* _指示_
(A) 同性愛者についての随筆によると、ウオール・ストリート・ジャーナルの「Heard on the Street」というコラムはどれほどの期間続いていたか。
(B) 同性愛者についての随筆を、最後の文の後から書き継いでください。

* _抜粋_
::::::::
ジャーナリストのパソコンノートブック
(30)ホモセクシャル・コネクション

   私は自分ではホモセクシャルの人達に寛容な人だと思っている。1970年代前は米国でも同性愛はタブー視されていたので、東洋に流れ着き、東京に溜っていると云う具合であった。しかし彼等は文化的で、文学、芸術にも造詣が深いので話していて面白い。以前目白の田中角栄邸の近くに17部屋もある純日本風の豪邸に住む米国の老大学教授と彼の恋人のハンサムな経営コンサルタントのシャンペン・パーティに招かれた。老教授はギリシャや古代ローマの遺跡を発掘している学者で、数寄屋作りの門から、庭、階段、母屋に至る通路の両側には、巨大なギリシャ彫刻(男性の裸像)が並べられてあった。100人近くのゲストは全てゲイの男性、女性は私1人だけ、しかもストレート。外国でのディナーパーティーは男女対で出席するのが習慣だが、ある御夫婦がこの経営コンサルタントをディナーに招待するのに、英語が話せて、独身の女性と数合わせの為に私を招いたので、彼と顔見知りになった。この経営コンサルタントはすごくハンサムで、「在京外国女性大学卒業者クラブ」の女性達は彼を昼食会に呼び、スピーチを聞いて、うっとりしていた。私が彼は女性には興味がない人だと云うと、彼女達は"What a waste" (なんともったいない事!美しい容姿が無駄になっている) と嘆いた。昼間のガーデン・パーティであるので別に怪しい事は起きなかった。しかし、シャンペンを注いでくれる金髪の美少年は私にシャンペンをほんの一口しかくれない、女性差別だと文句を云い、かぼそい少年からシャンペン・ボトルを奪いとった事を覚えている。
   私は一回だけ"What a waste!"と叫んでしまった事があった。ギリシャのミコノス島で夕日が白い建物、大きな風車等をすべて黄金色に染め、言葉も出ない程美しかった。そこに白い布をまとった古代ギリシャ人のような男達が通りがかった。褐色に日焼けした肌、輝く金髪をなびかせている彼等はギリシャ神話の太陽神アポロの様だと見とれていると、なんと彼等はカップルになっていて、お互いに手を固く握りあっている。私は"What a waste!" と叫んでしまった。ミコノスは世界中からゲイが集まる島だと後で聞いた。
   一つだけ日本の同性愛者に見られない傾向は、米国や英国では実社会でゲイ・ネットワークを使い、圧力をかけたり、悪事を働いたりする事だ。それだけ、ホモの数が多いと云う事かもしれない。ある朝米国ウオール・ストリート・ジャーナルを開けると、一面と次ページ全面にこの新聞社自身の自己批判が掲載されている。この新聞の株のページに過去60年も続いた"Heard on the Street"という、ウオール街の株に関する噂を書いたコラムがあり、このコラムは株価にかなりの影響力を持っていた。このコラムニストはホモのパートナーと同棲していた。そこに目を付けたのがホモ・コネクションを利用した証券マンで、パートナーに金銭を与え、コラムニストにこの証券会社が推奨する株の銘柄を書くようにと頼んでくれと圧力をかけたという事件だった。
::::::::
* _提供データ_
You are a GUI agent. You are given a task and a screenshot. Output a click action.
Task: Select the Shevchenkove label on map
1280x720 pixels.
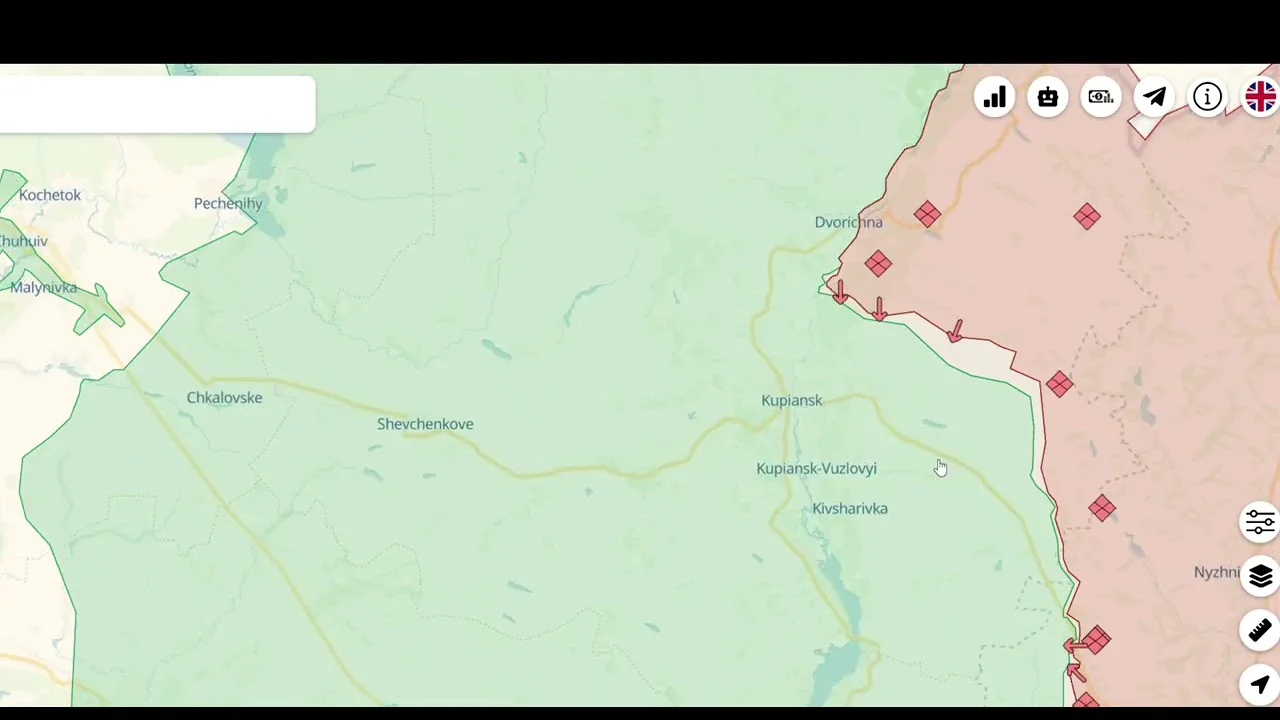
::::::::
* _回答_
(A) 過去60年続いていた。

(B)
   米国の11月中間選挙で、共和党が過半数を取れず、ブッシュ大統領は窮地に追い込まれている。これはイラク戦争の失敗ばかりでなく、マーク・フォーレイ共和党議員が議会で働く若いページ(給仕)に性的関係を結ぶよう圧力をかけたE-mailが発覚した事件で、敗北の原因になったと云われている。
   私は偶然17年前米国政界にホモの男が起した最もスキャンダラスな事件の傍観者となった。彼の名前はクレッグ・スペンス、1973年ABCTVのサイゴンを追放され、フリーの特派員として東京に来た。わざとボストン・アクセントの英語を使い、東部出身を誇示した。ある週末、私は新宿のヒッピーが集まる喫茶店風月堂で、大坂電通の友人を待っていた。中2階から友人が店に入って来るのが見えたので、手を振った、すると友人の隣にクレッグ・スペンスが立っていて、彼は私が手を振ったと勘違いし、「仕事、仕事、僕インタビューしているんだ」と叫んだ。よく観察しているとクレッグは若い日本人の男のテーブルからテーブルに移り話し掛けている。男達は逃げるように席を立っていった。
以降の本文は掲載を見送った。